Zihninde binlerce düşünce vardı. Güvenlik kameraları var mıydı? Eğer yoksa adamın kendisine saldırdığına inanmazlardı. Ayrıca bıçağı orada bırakmıştı, üstünde parmak izleri vardı.

"Düşün, Netty... Düşün!" Düşünemiyordu. Yetisini kaybetmişti; hiçbir şeyi planlayamıyordu. Bu nedenle aklına gelen ilk şeyi yaptı. Geriye doğru koştu. Bıçağı oradan almalı, ambulansı aramalı ve kaçmalıydı.

Yorulmuştu, nefes alamıyordu. Buna rağmen koşmaya devam etti.
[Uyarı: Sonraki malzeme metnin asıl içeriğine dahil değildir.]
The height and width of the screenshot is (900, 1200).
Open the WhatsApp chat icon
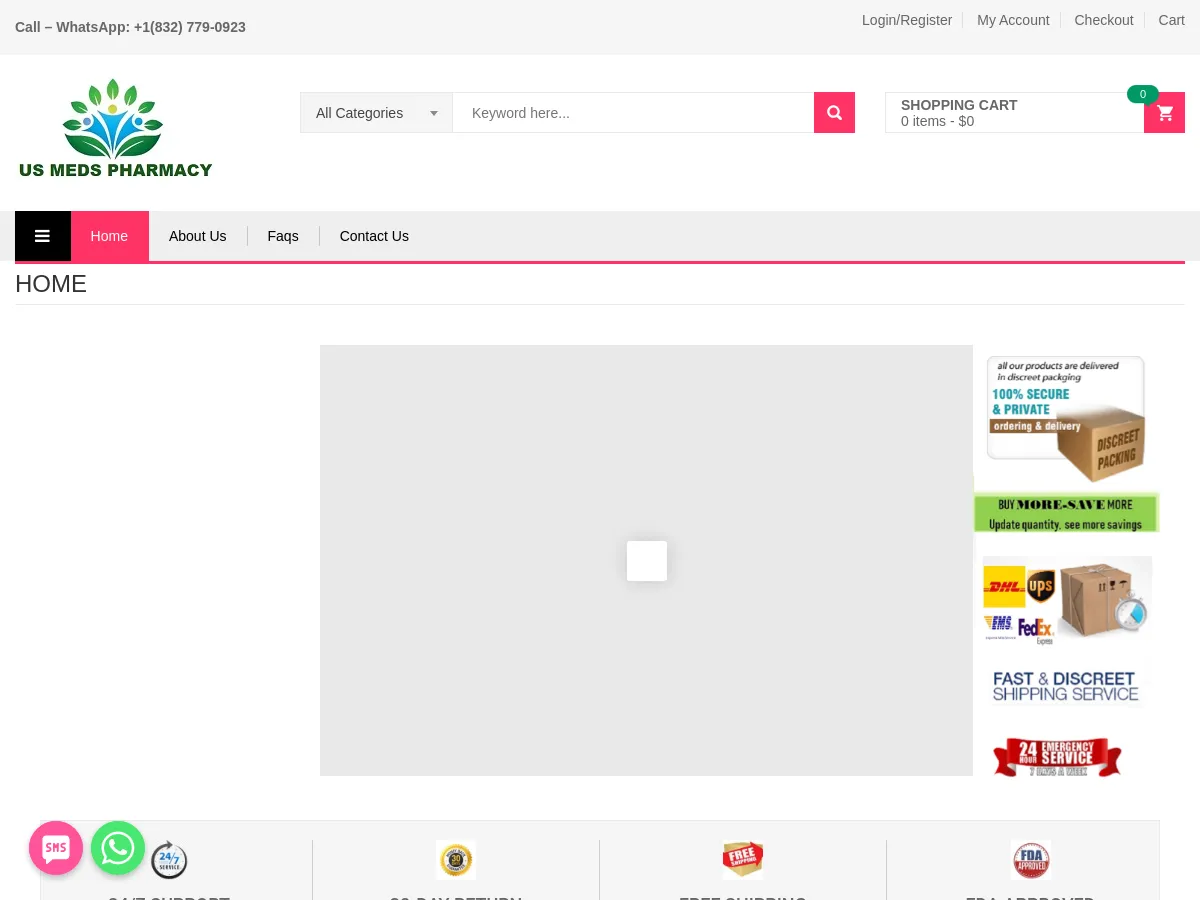[118, 847]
Az önce uzaklaşmak için çırpındığı yere geri dönüyordu. İşte Cyrus Redd, böyleydi. Uzaklaşmak isterdiniz ancak asla beceremezdiniz. Sizi kendine daha çok çeker hatta bağımlısı yapardı. Sonrası tahmin edilebilirdi. Hayatınızı ona göre şekillendirirdiniz; kısa bir süre sonra hayatınız o olurdu.
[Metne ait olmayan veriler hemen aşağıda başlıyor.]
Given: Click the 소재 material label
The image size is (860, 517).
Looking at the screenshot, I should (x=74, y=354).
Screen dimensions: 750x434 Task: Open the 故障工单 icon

Cinayetin işlendiği yere döndüğünde şaşkınlığa uğradı kadın. Araba oradaydı, az kalsın içinde ölebileceği araba oradaydı. Ama adam yoktu.

"Ne?" Arabaya yaklaştı. Adam gitmiş olabilir miydi? Ya da yaralı haliyle hala burada olabilir miydi? "Neredesin! Çık ortaya!" Sesi titriyordu, korku bedenini ele geçirmişti. Katil hala burada olabilirdi.

Bıçağı yerde bıraktığından emindi fakat ortada bıçak da yoktu.

Polise gitmeliydi. Bunca şeyin altından kendisinin kalkmasını imkanı yoktu; bu nedenle polise gitmek, en iyi tercihti belki de...

Telefonunu çıkardı ve polisi aradı. "Buyurun?"

"Birisi... Bana saldırdı."

-

Kapanmış gözleri, tekrar açılmak için can atıyordu Cyrus'ın. Bu... Sanki yeni doğmuş bir bebeğin gözlerini açmak istemesi gibiydi. Veya küçük bir köpek yavrusunun gözlerini açıp etrafı görme isteği gibi... Yeniden doğmak istiyordu. Yeniden kendi benliğine kavuşmak, yoktan var olmak istiyordu. Başaramadı.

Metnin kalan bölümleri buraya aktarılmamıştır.